Si tenta di rottamare l'ormai autorevole teoria che gli amori precoci aiutano a crescere? Impossibile! Siamo pieni di esempi, veniamo da secoli di romanzi di formazione in cui l’Amore è il motore di tanti/e giovani. Storie che ancora ci ispirano.  In Cina dove la scuola esaspera la competizione tra studenti, alcuni istituti hanno vietato agli studenti gli «zao lian», cioè gli amori precoci. Siamo davanti allo scontro generazionale fra adulti disillusi e giovani sognatori e allo scontro di civiltà fra la cultura della produttività e quella dell’empatia.
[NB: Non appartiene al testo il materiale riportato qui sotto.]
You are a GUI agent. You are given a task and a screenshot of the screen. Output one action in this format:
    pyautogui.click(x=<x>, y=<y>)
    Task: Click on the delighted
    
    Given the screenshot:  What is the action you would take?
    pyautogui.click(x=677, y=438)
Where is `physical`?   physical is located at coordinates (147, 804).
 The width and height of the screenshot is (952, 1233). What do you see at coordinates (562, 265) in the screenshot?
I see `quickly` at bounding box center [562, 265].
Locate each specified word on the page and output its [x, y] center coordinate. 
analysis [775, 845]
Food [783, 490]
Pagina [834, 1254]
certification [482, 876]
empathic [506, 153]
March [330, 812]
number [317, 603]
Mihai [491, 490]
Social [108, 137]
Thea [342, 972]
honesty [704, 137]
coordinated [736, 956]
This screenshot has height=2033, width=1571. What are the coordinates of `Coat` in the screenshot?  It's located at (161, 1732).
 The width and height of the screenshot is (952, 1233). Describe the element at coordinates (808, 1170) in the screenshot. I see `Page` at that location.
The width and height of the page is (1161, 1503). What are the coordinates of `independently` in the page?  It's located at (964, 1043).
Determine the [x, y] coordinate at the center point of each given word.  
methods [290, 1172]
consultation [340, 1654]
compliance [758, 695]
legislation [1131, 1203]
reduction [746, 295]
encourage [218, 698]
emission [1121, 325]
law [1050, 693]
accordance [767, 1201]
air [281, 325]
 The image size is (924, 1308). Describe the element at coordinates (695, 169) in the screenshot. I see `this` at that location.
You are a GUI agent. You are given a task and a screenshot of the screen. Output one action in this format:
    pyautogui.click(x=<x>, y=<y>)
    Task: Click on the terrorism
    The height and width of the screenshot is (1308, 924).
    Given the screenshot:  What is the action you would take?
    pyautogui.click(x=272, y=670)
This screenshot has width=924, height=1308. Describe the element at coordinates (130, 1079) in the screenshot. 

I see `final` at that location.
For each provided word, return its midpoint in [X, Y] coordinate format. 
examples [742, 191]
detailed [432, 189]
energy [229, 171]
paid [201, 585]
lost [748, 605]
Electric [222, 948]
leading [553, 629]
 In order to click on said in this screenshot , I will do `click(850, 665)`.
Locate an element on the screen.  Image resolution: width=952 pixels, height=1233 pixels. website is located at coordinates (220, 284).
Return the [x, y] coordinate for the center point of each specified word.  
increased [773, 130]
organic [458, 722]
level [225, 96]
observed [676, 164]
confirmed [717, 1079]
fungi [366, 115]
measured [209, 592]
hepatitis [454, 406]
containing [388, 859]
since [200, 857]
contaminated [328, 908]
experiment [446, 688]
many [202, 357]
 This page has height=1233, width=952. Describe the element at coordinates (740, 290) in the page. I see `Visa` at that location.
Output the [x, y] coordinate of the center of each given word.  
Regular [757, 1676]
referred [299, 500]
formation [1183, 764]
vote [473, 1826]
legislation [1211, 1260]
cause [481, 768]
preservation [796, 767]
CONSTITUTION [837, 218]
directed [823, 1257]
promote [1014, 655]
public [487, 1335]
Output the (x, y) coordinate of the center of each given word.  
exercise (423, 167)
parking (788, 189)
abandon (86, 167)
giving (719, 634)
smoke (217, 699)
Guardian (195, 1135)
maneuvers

Vera Slepoy, autrice di La psicologia dell’amore, dice: "Viviamo in un’epoca che ha esaltato l’amore come perdita di razionalità, ma quando non abbiamo ancora strutturato la nostra identità un amore finito male può modificare la percezione di sé per tutta la vita, con depressione e perdita di autostima. Ovviamente non si può impedire a un teenager di innamorarsi", spiega la psicologa ma l’errore «è di quei genitori che enfatizzano i primi amori e spingono i figli ad adultizzare i rapporti in un modo che i ragazzi non sono pronti a gestire». L’altro discrimine, avvisa, è che spesso i giovani compensano nel rapporto le mancanze affettive che vivono in famiglia. Insomma, l’adolescente va in crisi quando la relazione viene sovraccaricata di aspettative e significati. Ma una cotta vissuta con lo spirito giusto aiuta anche a crescere. Dice Slepoj: «Segna l’uscita dall’età del narcisismo».